The beginning of Rabelo’s outstanding career with magazines began back in 2016 with FourTwoNine, a luxury magazine made for the wealthy LGBTQ audience. Rabelo wanted to work for them at the time because he always wanted to work for a magazine, and it was his first time being completely in charge of all the layouts and visual identity of a magazine. He had full responsibility to design all sections of the issue. It was the first time that he could show all of his potential to an international audience, so he took the opportunity and soared.
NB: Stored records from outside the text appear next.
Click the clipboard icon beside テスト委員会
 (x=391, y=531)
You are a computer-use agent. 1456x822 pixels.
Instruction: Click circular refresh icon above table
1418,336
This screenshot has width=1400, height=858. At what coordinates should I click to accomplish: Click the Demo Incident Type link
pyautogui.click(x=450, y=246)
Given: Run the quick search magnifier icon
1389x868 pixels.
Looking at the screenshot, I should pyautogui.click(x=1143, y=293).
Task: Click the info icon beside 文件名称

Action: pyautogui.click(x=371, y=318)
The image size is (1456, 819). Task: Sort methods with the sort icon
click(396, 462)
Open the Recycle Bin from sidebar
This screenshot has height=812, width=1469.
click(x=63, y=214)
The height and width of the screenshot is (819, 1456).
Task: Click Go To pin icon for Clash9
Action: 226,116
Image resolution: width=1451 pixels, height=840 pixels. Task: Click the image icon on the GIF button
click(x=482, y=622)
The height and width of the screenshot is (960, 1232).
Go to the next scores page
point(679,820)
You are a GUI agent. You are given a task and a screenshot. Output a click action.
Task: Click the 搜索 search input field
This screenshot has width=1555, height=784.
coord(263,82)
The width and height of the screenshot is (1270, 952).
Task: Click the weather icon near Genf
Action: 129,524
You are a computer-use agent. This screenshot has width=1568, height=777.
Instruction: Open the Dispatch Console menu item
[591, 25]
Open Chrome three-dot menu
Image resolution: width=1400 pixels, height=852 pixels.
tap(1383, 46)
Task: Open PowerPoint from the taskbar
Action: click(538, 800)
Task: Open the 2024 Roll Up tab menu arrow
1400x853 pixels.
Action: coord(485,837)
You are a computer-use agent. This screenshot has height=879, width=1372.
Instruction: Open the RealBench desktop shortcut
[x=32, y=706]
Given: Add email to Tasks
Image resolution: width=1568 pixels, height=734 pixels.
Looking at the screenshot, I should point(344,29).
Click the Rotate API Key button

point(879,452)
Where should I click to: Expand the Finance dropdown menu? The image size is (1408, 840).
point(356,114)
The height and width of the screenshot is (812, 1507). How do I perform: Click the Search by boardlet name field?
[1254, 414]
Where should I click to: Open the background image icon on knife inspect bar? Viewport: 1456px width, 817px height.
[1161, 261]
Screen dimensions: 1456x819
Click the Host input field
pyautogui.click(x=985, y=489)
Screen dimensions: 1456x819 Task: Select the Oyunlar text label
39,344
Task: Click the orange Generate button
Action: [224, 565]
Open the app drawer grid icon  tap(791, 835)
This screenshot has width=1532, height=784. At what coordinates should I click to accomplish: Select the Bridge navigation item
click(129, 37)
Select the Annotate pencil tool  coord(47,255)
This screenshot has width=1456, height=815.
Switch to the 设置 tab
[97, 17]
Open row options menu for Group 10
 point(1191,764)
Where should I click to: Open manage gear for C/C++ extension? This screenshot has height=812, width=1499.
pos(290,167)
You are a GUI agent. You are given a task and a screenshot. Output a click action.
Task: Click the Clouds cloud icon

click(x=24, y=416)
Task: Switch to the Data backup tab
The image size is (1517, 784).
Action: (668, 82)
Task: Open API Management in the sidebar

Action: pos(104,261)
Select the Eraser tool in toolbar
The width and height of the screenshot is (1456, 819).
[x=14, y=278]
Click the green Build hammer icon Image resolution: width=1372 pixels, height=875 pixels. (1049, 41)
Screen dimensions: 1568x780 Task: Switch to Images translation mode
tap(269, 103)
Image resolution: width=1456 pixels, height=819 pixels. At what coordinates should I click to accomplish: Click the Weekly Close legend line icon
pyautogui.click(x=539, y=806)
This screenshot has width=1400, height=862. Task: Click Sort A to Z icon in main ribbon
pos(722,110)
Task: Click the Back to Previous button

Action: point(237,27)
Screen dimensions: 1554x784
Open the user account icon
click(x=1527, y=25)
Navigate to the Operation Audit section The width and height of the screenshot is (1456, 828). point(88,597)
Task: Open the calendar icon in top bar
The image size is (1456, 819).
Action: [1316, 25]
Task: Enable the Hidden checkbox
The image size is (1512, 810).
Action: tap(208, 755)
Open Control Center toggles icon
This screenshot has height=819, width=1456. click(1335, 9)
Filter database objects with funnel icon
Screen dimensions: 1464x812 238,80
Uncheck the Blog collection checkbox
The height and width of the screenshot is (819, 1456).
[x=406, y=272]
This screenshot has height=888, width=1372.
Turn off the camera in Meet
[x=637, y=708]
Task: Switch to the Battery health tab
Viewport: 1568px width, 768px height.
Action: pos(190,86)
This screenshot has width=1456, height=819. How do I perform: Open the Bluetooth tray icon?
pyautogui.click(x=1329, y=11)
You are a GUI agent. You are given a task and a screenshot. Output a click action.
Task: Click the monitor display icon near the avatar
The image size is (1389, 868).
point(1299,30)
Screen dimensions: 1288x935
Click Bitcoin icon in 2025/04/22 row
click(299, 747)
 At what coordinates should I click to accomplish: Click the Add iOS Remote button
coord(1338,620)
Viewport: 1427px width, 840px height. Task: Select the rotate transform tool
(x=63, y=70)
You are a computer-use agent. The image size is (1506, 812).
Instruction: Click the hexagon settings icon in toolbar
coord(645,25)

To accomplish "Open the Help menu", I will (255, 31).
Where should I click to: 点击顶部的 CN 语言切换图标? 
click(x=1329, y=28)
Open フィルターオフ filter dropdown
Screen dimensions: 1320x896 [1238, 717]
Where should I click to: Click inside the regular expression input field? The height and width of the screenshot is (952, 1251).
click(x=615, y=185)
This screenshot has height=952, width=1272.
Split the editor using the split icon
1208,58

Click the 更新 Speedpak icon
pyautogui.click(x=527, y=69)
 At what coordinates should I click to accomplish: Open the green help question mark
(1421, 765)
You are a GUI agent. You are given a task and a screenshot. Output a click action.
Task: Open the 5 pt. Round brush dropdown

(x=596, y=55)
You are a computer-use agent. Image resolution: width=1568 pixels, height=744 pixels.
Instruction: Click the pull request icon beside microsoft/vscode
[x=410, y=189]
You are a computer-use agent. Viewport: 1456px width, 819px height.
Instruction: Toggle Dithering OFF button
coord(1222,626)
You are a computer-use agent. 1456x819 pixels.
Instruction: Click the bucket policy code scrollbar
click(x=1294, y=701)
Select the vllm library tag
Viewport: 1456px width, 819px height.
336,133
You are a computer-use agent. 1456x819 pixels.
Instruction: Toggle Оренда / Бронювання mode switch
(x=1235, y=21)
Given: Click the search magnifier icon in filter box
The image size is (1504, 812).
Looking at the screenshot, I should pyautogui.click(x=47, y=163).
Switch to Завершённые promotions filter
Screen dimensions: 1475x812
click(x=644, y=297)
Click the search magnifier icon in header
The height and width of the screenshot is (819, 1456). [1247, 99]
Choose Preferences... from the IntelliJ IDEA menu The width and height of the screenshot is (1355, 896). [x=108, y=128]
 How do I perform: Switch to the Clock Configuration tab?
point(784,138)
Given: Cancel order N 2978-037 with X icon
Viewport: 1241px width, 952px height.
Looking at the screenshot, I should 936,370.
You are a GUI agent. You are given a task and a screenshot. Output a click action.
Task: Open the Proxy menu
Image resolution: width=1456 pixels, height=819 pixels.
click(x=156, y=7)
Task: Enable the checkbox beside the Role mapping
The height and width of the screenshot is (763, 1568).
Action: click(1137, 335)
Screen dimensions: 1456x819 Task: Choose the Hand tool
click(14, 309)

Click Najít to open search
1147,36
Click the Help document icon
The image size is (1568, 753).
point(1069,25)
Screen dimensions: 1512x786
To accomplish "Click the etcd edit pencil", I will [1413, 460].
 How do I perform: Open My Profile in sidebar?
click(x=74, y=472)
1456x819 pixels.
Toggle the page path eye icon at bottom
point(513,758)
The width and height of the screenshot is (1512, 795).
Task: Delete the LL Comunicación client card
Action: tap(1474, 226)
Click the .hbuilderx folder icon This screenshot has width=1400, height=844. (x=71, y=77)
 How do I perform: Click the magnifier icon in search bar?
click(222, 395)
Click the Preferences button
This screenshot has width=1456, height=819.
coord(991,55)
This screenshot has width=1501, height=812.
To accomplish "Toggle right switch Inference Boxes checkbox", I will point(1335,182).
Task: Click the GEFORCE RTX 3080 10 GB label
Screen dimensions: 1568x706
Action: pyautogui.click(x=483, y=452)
“What I like about FourTwoNine magazine is that it’s divided into two big sections. The papers are different in both sections. In the front of the book the paper used is coated while in the back the paper used is glossy. It gives readers the feel and idea that there are two magazines inside one publication, and it affects the content too. Since it is targeted for the LGBTQ community the magazine is very colorful which gives it a very unique and positive style, and fun for design purposes,” said Rabelo.

Working at FourTwoNine was an amazing experience for Rabelo, and his first time designing for an LGBTQ audience. He designed 120 pages, including three different covers, from front cover to back cover, by himself during his time with the publication, an essential aspect of each issue’s success.

“Since FourTwoNine was a startup editorial media company, I believed that showing my best work there could lead me to a bigger opportunity with other companies and it definitely worked out as I hoped. I had full freedom to design pages and sections the way I thought would be best and it was rewarding to get positive feedback from the team,” he said.

After only creating and producing one issue for the magazine, Rabelo’s work was noticed by TheWrap’s creative director, Ada Guerin. It was very satisfying for a young Rabelo to know that his work was good enough to be recognized by such a talented professional, and he found his way to then working with TheWrap for several years.

Undoubtedly, Rabelo has had a career many designers can only dream of. He works tirelessly to ensure perfection with every graphic he produces and knows that his hard work is why he has reached such an esteemed level in the industry. For those looking to do the same, he offers some wise words:

“It is not easy. You always have to be connected and on call. You have to have your creative juices flowing at all times. It’s definitely a job that requires you to be thinking ahead. Looking for good design inspirations is always important. Pressure is part of it. Once you start dealing well with it, you are going to improve your skills. Also, pay attention to all the details and be an extreme perfectionist,” he advised.